Na visão de alguns estudiosos, a prática de esportes sem fins competitivos ou de performance pode trazer contribuições que vão além dos benefícios físicos e psicológicos. De acordo com essas análises, a sociabilização e a superação de limites estariam entre os ganhos dos praticantes. Seguindo essa linha, o Em Pauta desta edição se propõe a discutir mais um aspecto do esporte: seu potencial educativo. Para falar sobre o assunto, foram convidados o professor doutor em educação pela Universidade de São Paulo (USP) Osvaldo Luiz Ferraz, especialista em educação física escolar, e a ex-jogadora de vôlei e presidente do Instituto Esporte & Educação (IEE) Ana Moser. Leia os artigos a seguir


Esporte na educação da criança ativa

por Ana Moser, Adriano Rossetto e Caio Martins

A prática do esporte é direito de todo e cada brasileiro, reconhecido na Constituição Federal, ao lado de outros direitos básicos, como saúde, educação, moradia e trabalho.

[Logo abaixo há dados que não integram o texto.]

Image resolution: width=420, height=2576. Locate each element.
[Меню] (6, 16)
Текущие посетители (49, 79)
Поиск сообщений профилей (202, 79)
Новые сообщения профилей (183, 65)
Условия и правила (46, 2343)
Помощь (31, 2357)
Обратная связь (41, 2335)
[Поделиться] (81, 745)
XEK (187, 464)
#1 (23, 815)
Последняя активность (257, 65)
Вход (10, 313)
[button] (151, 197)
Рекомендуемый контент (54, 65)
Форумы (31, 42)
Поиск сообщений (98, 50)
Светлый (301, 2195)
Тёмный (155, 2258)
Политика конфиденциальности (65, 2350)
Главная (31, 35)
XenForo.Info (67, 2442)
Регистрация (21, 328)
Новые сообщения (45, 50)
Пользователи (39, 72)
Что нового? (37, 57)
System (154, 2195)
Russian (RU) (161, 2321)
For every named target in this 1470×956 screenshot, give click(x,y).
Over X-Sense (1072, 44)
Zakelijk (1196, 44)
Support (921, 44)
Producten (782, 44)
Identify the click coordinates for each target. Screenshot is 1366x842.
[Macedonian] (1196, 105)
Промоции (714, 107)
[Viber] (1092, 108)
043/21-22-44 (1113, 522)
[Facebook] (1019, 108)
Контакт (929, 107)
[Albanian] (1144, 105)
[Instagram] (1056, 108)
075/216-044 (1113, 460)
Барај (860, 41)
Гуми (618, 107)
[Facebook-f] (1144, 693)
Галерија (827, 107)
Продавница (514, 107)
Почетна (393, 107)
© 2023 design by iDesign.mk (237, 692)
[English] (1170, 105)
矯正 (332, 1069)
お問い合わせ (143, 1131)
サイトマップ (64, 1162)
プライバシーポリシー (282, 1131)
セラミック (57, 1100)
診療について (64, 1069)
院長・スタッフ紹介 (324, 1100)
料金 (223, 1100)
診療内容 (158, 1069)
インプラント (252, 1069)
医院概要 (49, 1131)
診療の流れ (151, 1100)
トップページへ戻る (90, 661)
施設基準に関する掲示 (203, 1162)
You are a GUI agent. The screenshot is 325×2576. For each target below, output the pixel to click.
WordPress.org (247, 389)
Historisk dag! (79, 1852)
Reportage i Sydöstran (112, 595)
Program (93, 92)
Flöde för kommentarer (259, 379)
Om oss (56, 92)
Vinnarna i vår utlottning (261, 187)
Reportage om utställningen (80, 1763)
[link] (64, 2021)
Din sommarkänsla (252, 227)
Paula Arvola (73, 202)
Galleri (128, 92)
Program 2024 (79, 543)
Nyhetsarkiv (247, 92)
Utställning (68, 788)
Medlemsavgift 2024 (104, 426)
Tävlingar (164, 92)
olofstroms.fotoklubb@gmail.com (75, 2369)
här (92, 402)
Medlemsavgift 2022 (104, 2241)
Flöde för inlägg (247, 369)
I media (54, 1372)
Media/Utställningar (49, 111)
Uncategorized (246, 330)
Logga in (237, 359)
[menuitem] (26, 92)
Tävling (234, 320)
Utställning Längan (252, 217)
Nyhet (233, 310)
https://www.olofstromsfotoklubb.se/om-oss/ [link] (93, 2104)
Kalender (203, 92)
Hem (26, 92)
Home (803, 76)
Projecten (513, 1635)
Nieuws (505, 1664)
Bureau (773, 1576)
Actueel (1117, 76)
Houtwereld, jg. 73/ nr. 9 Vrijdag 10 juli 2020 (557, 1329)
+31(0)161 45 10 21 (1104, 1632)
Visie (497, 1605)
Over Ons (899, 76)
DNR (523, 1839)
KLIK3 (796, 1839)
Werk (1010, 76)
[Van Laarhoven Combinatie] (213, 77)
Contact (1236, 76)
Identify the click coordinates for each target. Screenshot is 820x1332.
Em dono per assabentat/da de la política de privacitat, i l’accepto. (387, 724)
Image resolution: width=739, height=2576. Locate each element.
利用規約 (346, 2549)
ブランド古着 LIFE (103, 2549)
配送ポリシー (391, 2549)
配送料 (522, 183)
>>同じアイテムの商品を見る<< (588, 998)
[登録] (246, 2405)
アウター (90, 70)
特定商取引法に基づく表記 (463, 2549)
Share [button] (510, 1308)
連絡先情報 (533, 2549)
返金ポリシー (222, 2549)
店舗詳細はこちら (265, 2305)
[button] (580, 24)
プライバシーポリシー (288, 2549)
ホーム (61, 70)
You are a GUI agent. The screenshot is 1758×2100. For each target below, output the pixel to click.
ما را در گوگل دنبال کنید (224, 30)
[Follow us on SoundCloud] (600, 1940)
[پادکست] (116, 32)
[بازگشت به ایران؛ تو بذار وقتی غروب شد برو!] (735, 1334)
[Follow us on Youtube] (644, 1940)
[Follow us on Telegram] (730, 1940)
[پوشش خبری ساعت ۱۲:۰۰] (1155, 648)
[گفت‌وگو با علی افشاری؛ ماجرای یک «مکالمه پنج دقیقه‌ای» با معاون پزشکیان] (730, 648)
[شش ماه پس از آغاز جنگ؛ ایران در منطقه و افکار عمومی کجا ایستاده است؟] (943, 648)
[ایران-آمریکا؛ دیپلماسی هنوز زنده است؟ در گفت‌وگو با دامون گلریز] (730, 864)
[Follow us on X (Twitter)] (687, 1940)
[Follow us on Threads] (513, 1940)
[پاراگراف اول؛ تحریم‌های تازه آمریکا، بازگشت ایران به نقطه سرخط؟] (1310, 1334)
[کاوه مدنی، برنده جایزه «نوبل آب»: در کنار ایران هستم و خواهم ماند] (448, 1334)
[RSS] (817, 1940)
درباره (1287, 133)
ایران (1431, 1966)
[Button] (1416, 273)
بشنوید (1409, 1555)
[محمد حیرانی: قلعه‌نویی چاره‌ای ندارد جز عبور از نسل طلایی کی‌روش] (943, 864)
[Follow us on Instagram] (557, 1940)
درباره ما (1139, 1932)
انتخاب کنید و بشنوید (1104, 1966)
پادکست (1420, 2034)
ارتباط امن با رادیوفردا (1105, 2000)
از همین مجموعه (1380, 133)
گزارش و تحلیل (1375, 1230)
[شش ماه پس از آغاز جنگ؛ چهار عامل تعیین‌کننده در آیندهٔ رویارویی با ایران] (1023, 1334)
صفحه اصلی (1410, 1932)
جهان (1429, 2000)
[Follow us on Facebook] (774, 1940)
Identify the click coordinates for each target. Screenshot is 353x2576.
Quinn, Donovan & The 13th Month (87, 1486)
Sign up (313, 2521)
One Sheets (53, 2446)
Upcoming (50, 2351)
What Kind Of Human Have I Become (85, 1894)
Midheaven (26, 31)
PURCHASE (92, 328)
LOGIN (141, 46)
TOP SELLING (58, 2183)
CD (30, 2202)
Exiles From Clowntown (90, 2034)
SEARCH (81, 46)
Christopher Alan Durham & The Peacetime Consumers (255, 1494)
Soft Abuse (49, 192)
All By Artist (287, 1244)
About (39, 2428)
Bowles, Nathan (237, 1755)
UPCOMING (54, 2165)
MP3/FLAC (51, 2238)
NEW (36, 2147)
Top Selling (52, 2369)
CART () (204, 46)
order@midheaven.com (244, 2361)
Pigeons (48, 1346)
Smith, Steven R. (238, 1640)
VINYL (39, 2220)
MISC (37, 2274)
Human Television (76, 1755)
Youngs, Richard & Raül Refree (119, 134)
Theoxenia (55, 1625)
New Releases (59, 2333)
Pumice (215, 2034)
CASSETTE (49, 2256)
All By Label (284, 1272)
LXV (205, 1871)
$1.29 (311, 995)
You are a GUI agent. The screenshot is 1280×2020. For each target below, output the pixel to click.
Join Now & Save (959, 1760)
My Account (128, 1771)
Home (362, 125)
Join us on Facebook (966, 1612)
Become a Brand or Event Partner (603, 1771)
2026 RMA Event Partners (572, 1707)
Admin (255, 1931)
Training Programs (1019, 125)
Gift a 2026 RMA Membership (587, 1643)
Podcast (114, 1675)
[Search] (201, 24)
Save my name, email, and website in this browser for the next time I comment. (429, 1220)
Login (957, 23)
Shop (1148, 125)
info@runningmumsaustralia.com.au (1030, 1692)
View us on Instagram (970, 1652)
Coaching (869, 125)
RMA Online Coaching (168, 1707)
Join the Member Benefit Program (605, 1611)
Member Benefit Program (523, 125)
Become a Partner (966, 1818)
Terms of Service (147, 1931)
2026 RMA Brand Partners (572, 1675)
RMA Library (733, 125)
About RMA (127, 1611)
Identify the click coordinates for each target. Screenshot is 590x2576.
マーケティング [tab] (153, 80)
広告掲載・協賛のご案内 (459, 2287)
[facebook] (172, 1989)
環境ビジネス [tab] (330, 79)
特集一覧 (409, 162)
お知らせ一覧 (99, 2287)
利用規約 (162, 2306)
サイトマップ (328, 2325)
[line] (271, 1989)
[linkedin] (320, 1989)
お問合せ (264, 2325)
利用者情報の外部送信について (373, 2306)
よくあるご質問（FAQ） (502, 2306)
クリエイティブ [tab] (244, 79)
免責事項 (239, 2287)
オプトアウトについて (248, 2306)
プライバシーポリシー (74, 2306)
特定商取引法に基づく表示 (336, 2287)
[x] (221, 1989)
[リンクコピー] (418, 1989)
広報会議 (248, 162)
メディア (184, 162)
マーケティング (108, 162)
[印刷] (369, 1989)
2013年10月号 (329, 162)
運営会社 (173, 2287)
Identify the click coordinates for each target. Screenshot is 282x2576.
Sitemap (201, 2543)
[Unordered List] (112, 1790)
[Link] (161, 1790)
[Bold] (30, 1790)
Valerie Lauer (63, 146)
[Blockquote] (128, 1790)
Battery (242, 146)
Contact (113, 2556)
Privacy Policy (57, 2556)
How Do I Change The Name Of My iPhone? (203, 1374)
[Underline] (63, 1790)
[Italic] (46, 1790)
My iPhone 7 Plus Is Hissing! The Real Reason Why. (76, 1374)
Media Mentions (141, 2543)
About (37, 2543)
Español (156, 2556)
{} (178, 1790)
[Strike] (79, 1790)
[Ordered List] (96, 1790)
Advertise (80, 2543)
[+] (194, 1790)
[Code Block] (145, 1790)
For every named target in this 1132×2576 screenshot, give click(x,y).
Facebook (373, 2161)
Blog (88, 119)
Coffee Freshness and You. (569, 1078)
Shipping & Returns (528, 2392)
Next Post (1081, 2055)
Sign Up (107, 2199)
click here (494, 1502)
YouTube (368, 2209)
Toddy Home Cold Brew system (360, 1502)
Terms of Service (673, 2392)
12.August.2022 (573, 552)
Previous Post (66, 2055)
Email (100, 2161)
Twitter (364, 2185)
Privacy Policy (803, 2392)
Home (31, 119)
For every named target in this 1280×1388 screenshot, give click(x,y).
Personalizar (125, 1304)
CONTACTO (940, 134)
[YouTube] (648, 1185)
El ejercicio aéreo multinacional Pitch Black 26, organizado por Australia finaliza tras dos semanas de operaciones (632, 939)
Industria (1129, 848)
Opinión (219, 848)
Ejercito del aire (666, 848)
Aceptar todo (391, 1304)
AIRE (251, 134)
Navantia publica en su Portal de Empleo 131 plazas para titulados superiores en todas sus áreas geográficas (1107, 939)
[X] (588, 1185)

E, como não poderia deixar de ser, esse direito é reforçado no Estatuto da Criança e do Adolescente, denotando aos municípios, estados e à União a responsabilidade por proporcionar os meios da prática esportiva e de lazer para todos.

O esporte como fator de desenvolvimento humano é um conceito perfeitamente aceitável, e até desejável, nos contextos educacionais e políticos atuais. E, se já é aceito como conceito, o desafio passa a ser concretizar as teorias numa prática eficiente e universal, uma prática que represente um rompimento com o histórico de ensino da educação física e do esporte na escola, exclusivamente voltado para o ensino das técnicas relacionadas a diferentes modalidades e acessível somente aos mais habilidosos. De outra maneira, uma prática que leve em consideração fundamental a diversidade de motivações e habilidades entre os alunos/praticantes e que implemente as dimensões do esporte educacional e de participação, por vezes com estruturas e regras “informais”, como alternativa para a prática esportiva por parte da maioria da população, especialmente a população infantil.

O Instituto Esporte & Educação (IEE) há oito anos promove a prática de esporte educacional e de lazer às populações de baixa renda, nas cidades de São Paulo, Rio de Janeiro, Sorocaba e Itatiba, a quem tem pouco ou nenhum acesso às práticas esportivas estruturadas e orientadas, seja na educação física ou em atividades extracurriculares, não reconhecendo os benefícios, valores e possibilidades do esporte e não desfrutando deles.

Também leva o esporte às cidades do semiárido nordestino, Região Norte do país e comunidades indígenas do Centro-Oeste, com baixos índices de desenvolvimento humano, distantes dos grandes centros e apartadas das diversas manifestações esportivas, com o Programa Caravana do Esporte, por meio de festivais e torneios esportivos e da formação de professores locais, responsáveis pela continuidade do desenvolvimento do esporte.

Os programas de esporte socioeducativo desenvolvidos pelo IEE, em parceria com o poder público, a iniciativa privada e as comunidades, seguem os princípios da inclusão social; da construção coletiva; do respeito à diversidade; da educação integral e do rumo à autonomia. Especialmente nos 44 Núcleos Esportivos, são mais de 100 professores planejando, executando e sistematizando as práticas esportivas de crianças e adolescentes, propiciando a saúde, a cultura, o lazer, a educação, a integração comunitária e o protagonismo das crianças por meio do esporte.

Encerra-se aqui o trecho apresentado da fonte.